Rob Ford, the former Toronto mayor who became an international celebrity for his inebriated political antics, died March 22.
He was 46.
Ford had battled pleomorphic liposarcoma, a rare form of cancer, since late 2014. He underwent surgery in mid-2015 to remove the cancer, but two new tumours appeared soon after.
He went into palliative care on March 21 and died the following morning at Mount Sinai Hospital.
Ford will be remembered, for better or for worse, as a man who stood up for what he believed in.
He was a crusader and a man of the people, despite his wealthy upbringing.
But he will probably be remembered even more for his personal life, which was affected by drug and alcohol abuse, outlandish behaviour and scandal.
Ford’s undoing began in 2013, when reports of a video of the former mayor smoking crack cocaine began to surface.
Ford took a leave of absence from office in May 2014 as a result of the scandal.

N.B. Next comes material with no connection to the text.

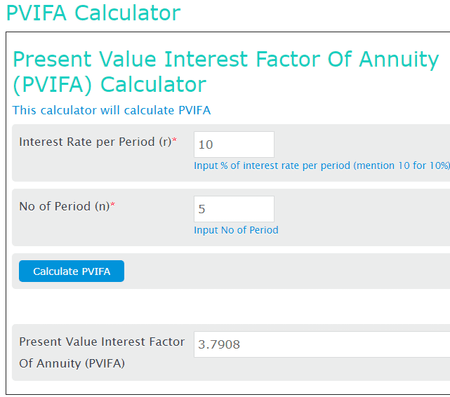Click the 'Input No of Period' hint text

[x=236, y=230]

His antics became known worldwide.
City council took away most of his powers and Ford spent two months in rehab, still vowing to make a political comeback.

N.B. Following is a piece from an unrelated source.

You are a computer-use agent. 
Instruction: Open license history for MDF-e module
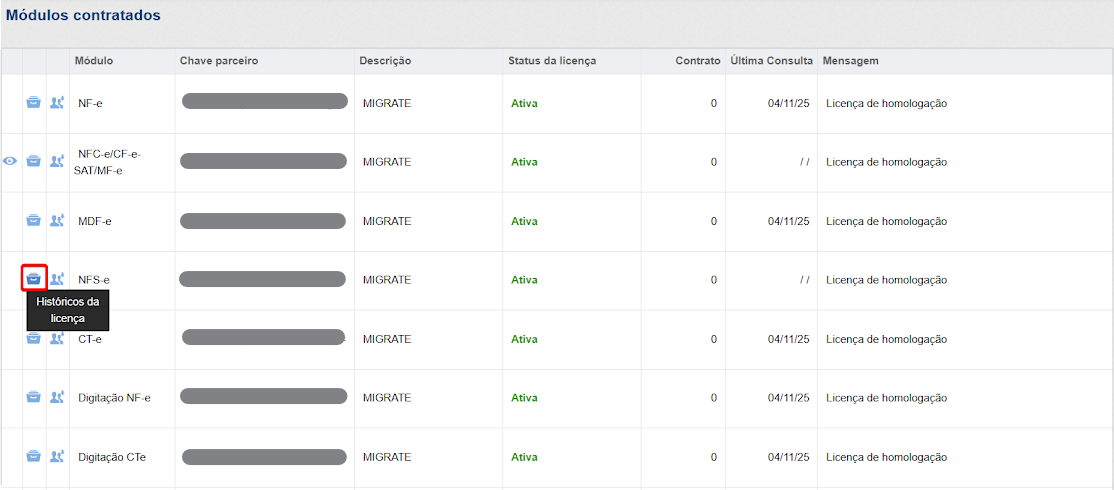33,221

This comeback was cut short when an abdominal tumour and his deteriorating health forced him to drop out of the 2014 mayoral race. His brother Doug Ford ran in his place.
He was born on May 28, 1969 to Doug Ford Sr. and Ruth Diane Ford.
He was elected as Toronto’s 64th mayor in October 2010 after serving as a councillor in Etobicoke North for 10 years.
It wasn’t uncommon to see Ford handing out his business card or offering his cellphone number to Torontonians who needed help.
He would return every call.
As mayor, Ford had an ambitious political agenda. He eliminated the personal vehicle tax, prevented Toronto Transit Commission labour disruptions and reduced his office’s budget by $700,000.
Ford also contracted out garbage collection, saving the city an estimated $11.5 million per year.
When he wasn’t in his office, you could find Ford on the field coaching his Don Bosco high school football team.
He is survived by his wife and two children.